In other words, if Castro’s forces had the U.S.-trained Cuban exiles on the run — which is what wound up happening — then Kennedy would send in the Marines.

But the president decided not to.

“The Marines had been issued live ammunition,” Schoultz says. “They were on a carrier just offshore. People have since wondered: if Marines were given live ammunition and were just waiting to be airlifted onto the beach, then there must have been some modest contingency planning. Someone must have thought this through.”

Until now, historians had only speculated that the CIA had a bait-and-switch plan for using U.S. troops on Cuban soil.

“Well,” Schoultz says, “these Dulles papers confirm it.”

Years after the Bay of Pigs fiasco, Kennedy advisor Arthur Schlesinger Jr. said at an academic conference that Richard Bissell, the CIA deputy director in charge of planning the invasion, was just the kind of guy who would go out on a limb and then hope someone would catch him if it were sawed off.

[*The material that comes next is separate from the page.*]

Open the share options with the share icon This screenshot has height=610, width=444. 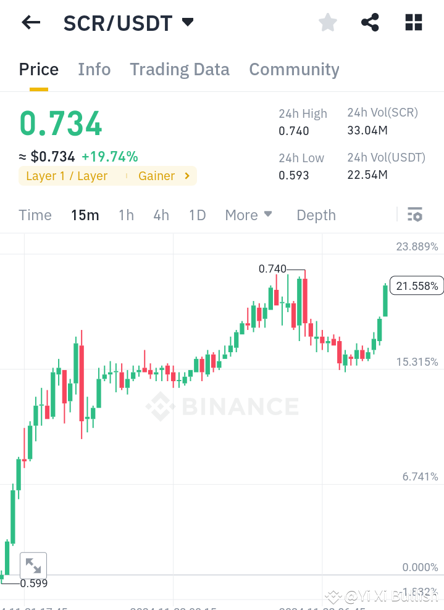369,22

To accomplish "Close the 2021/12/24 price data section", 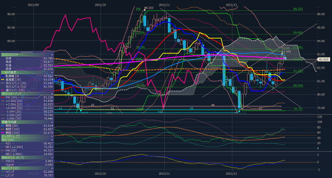I will point(52,55).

“There have been comments like these over the years,” Schoultz says. “You can go to an academic conference and say anything off the top of your head. But Dulles was a principal. He was standing next to Kennedy saying, ‘This is what you should do, Mr. President.’”

The Dulles revelations changed the way Schoultz wrote his chapter on one of the most infamous incidents in U.S. foreign policy — “a perfect failure,” Kennedy admitted. Schoultz details many things that led to the failure of the Bay of Pigs Invasion. The CIA and the military had foreseen many of them. But with the Dulles papers, Schoultz gives more weight to a theory that’s been tough to stomach — that the CIA never meant for the Bay of Pigs plan to succeed.

“At some point in the plan’s evolution,” he says, “the invasion became little more than bait designed to lure Kennedy into battle and end the Cuban Revolution.”

The CIA, it turned out, did screw up. Just not the way that everyone had suspected.

Lars Schoultz is the William Rand Kenan Jr. Professor of Political Science in the College of Arts and Sciences.